» **Raw data**
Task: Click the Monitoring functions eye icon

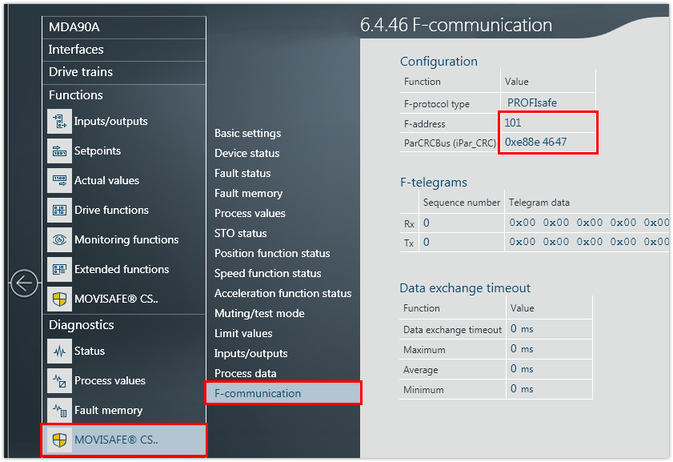Action: point(59,240)
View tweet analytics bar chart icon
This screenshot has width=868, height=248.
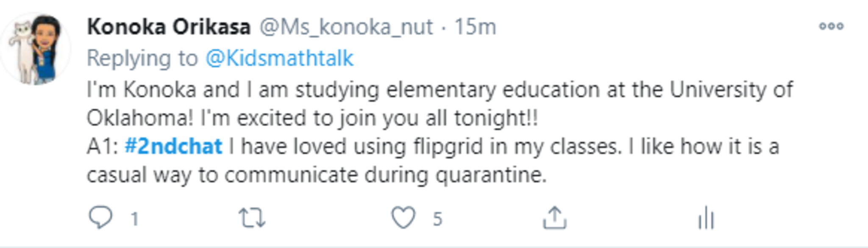point(706,218)
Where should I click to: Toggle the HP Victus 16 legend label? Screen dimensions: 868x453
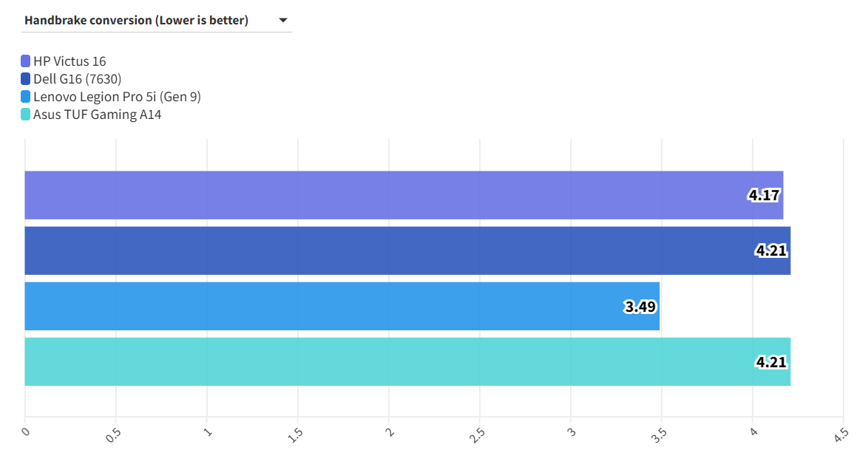69,61
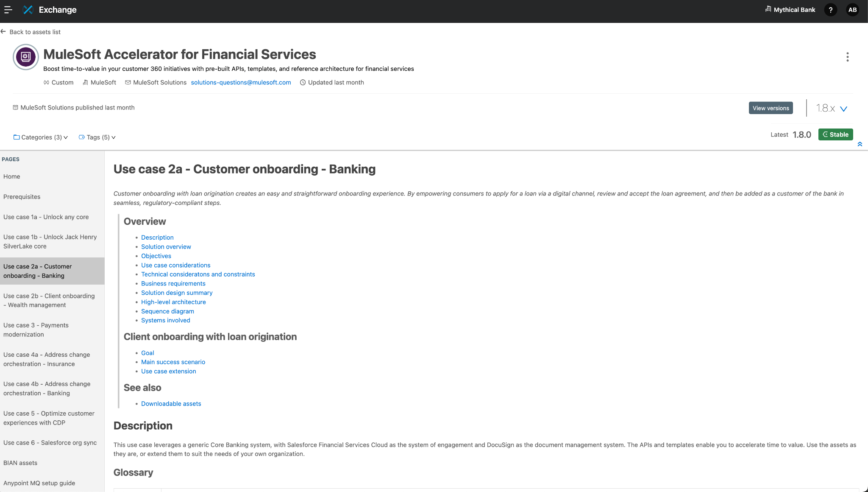
Task: Open the AB user avatar menu
Action: point(852,10)
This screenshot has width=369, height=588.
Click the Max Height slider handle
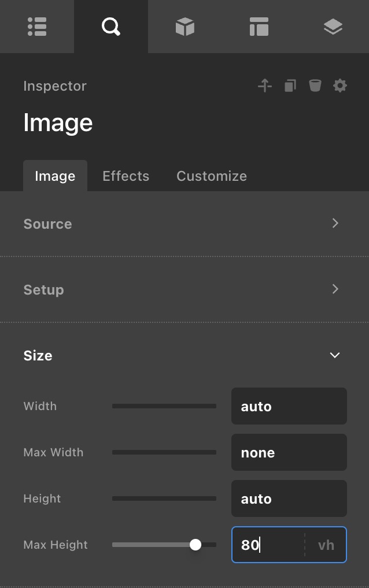195,545
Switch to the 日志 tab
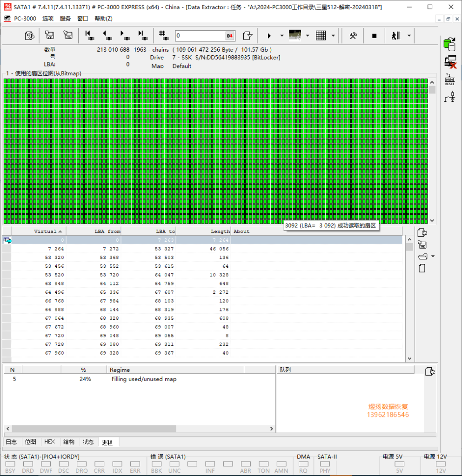This screenshot has width=462, height=476. point(11,442)
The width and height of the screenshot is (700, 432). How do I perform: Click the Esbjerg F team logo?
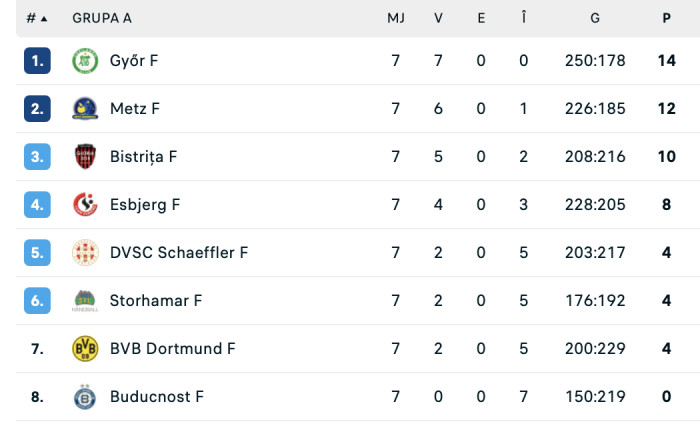(x=85, y=205)
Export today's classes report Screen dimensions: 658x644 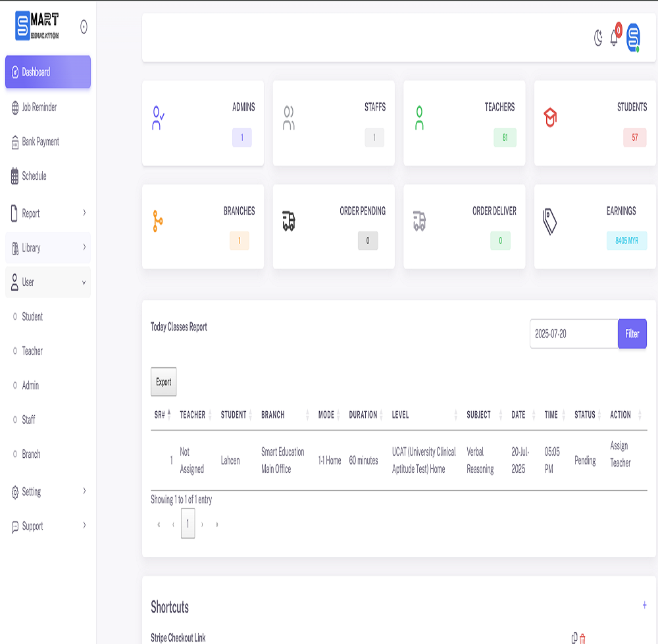163,382
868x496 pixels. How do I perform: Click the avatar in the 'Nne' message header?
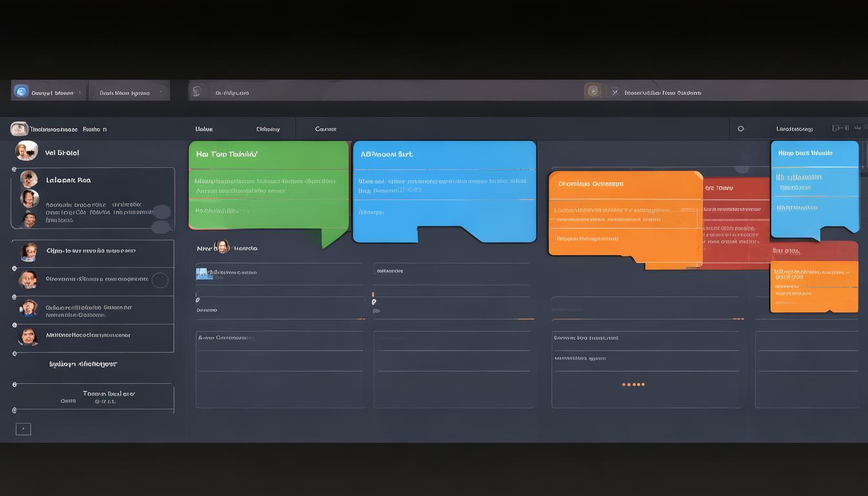coord(222,247)
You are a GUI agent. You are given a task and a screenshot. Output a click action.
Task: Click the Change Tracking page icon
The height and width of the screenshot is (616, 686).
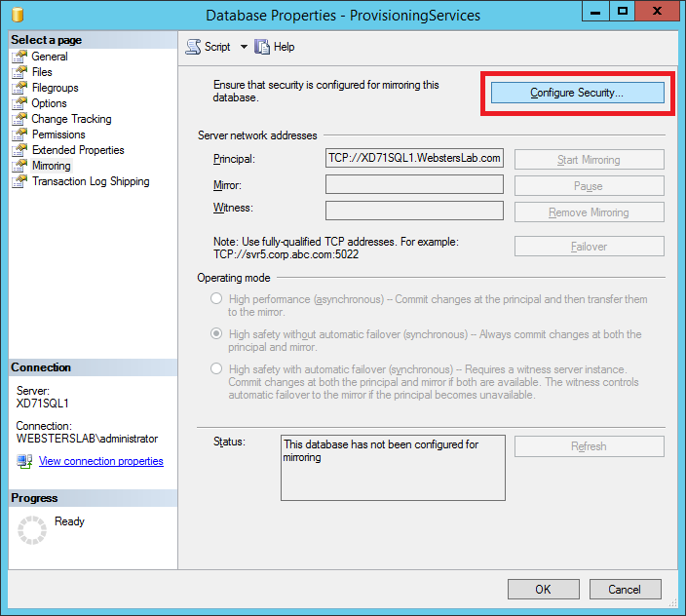click(x=19, y=119)
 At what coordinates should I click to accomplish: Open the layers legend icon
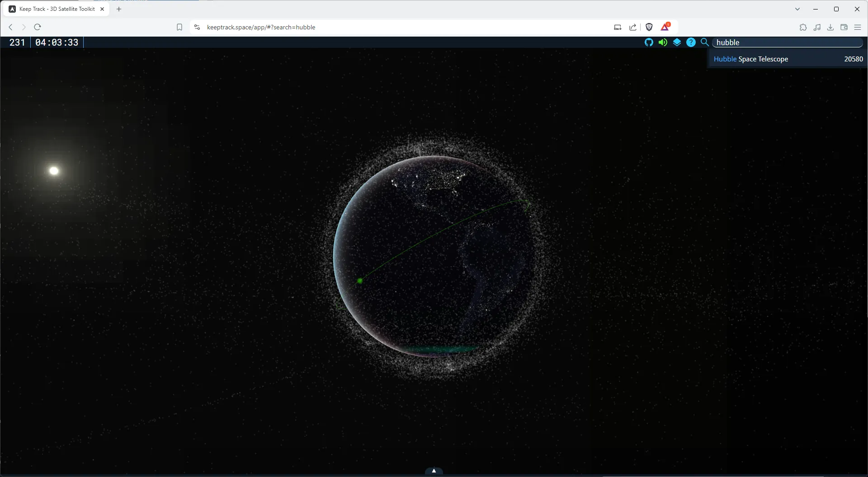pos(677,42)
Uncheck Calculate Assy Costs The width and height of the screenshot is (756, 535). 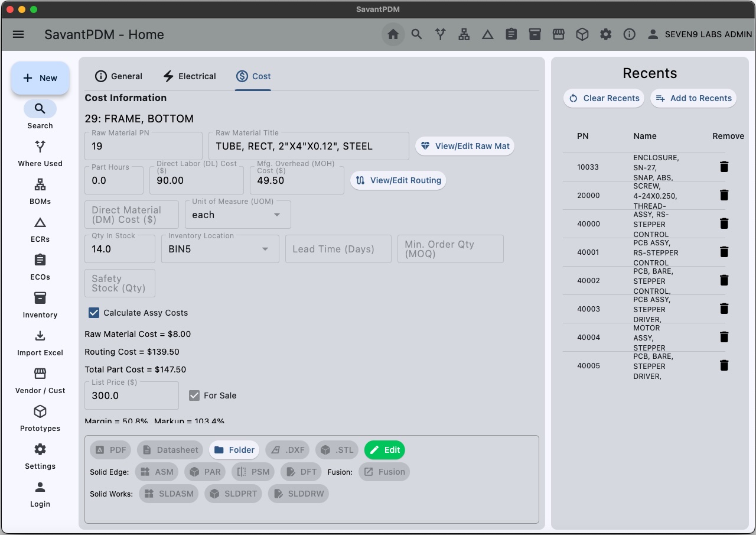point(94,313)
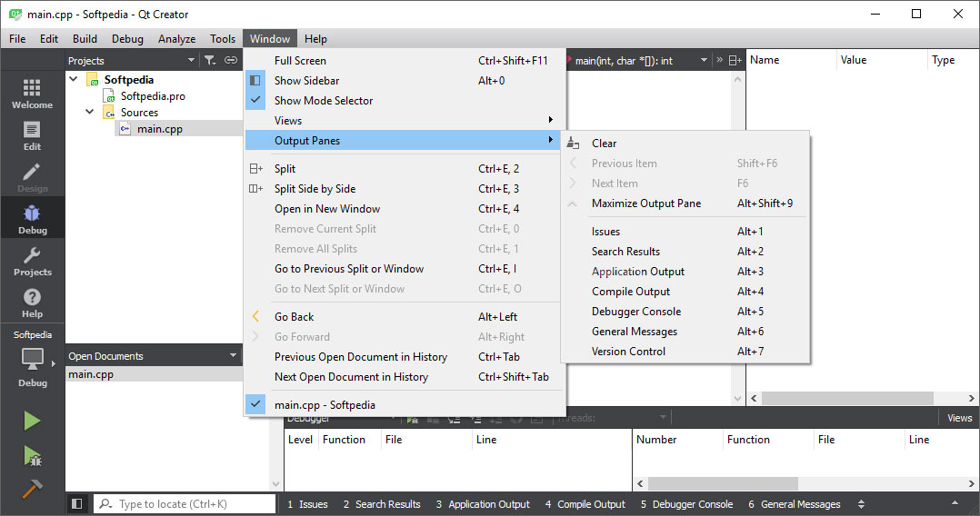This screenshot has height=516, width=980.
Task: Open Debug mode in sidebar
Action: pyautogui.click(x=32, y=219)
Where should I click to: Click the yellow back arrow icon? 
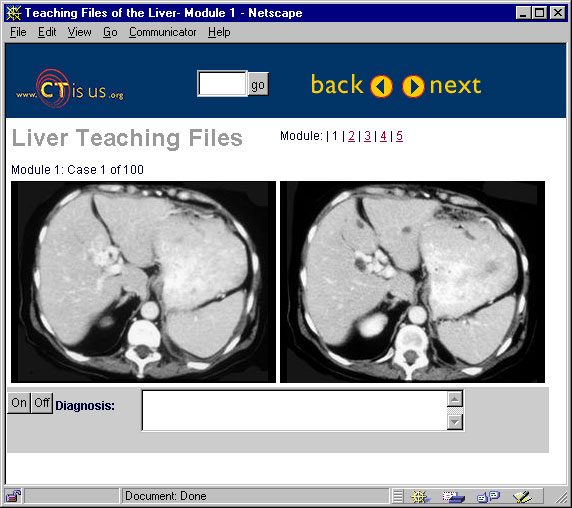381,86

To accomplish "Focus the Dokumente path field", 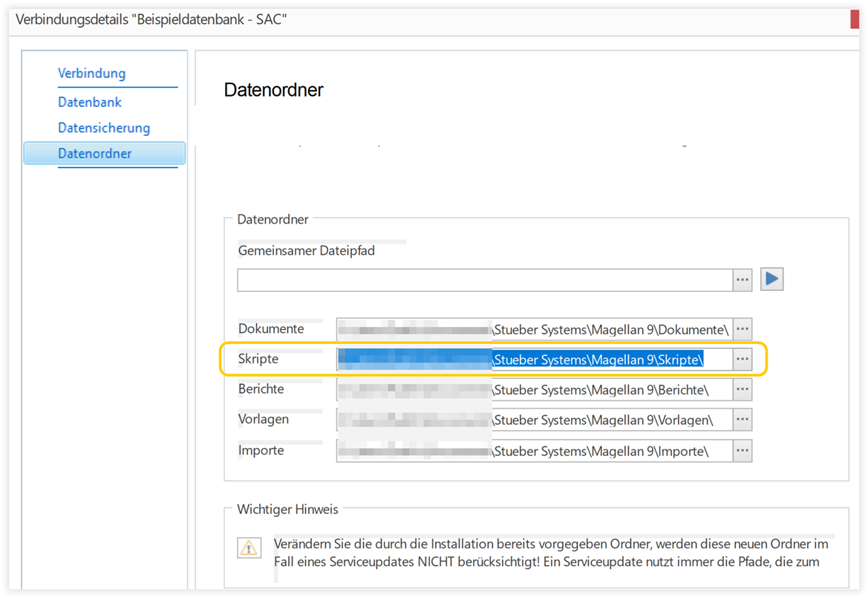I will pos(535,328).
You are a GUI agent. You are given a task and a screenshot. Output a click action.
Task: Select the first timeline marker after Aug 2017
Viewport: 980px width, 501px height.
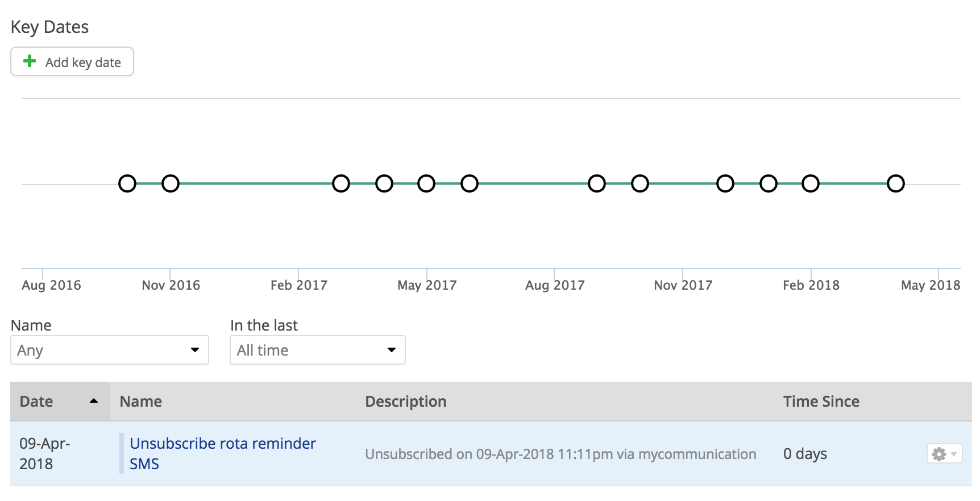click(x=597, y=183)
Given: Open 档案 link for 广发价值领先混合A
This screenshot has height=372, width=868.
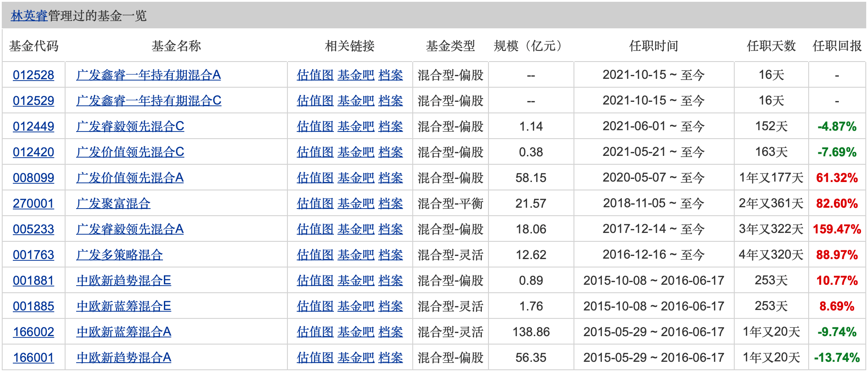Looking at the screenshot, I should (x=391, y=178).
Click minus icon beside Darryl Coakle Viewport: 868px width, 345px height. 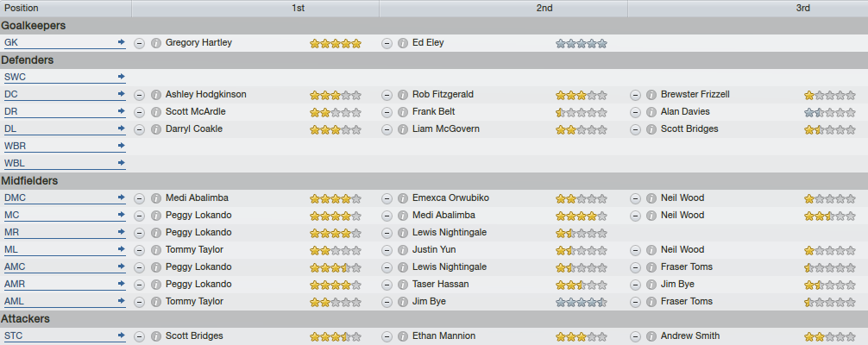140,129
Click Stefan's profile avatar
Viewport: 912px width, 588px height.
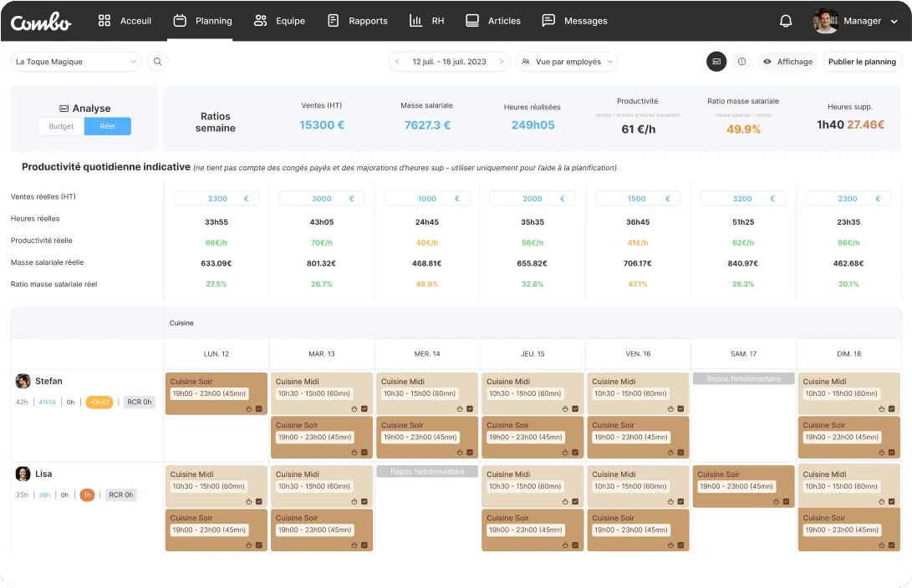pos(23,381)
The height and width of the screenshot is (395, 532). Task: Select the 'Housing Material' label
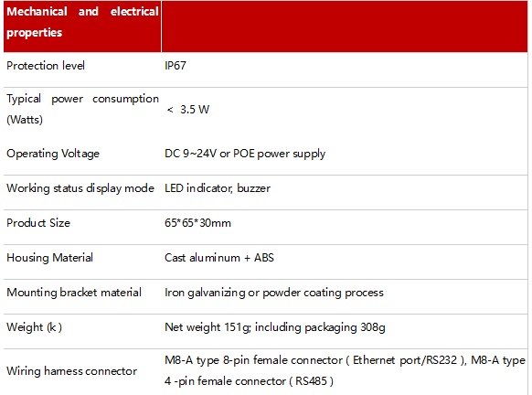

» **Task item**
Copy out exactly, without any pictures, the lines above that begin at the one with "Click Stefan's profile avatar" and end at the last line of the listing.

» **Written solution**
Click Stefan's profile avatar
Viewport: 912px width, 588px height.
pos(23,381)
The height and width of the screenshot is (395, 532). Task: Select the 'Housing Material' label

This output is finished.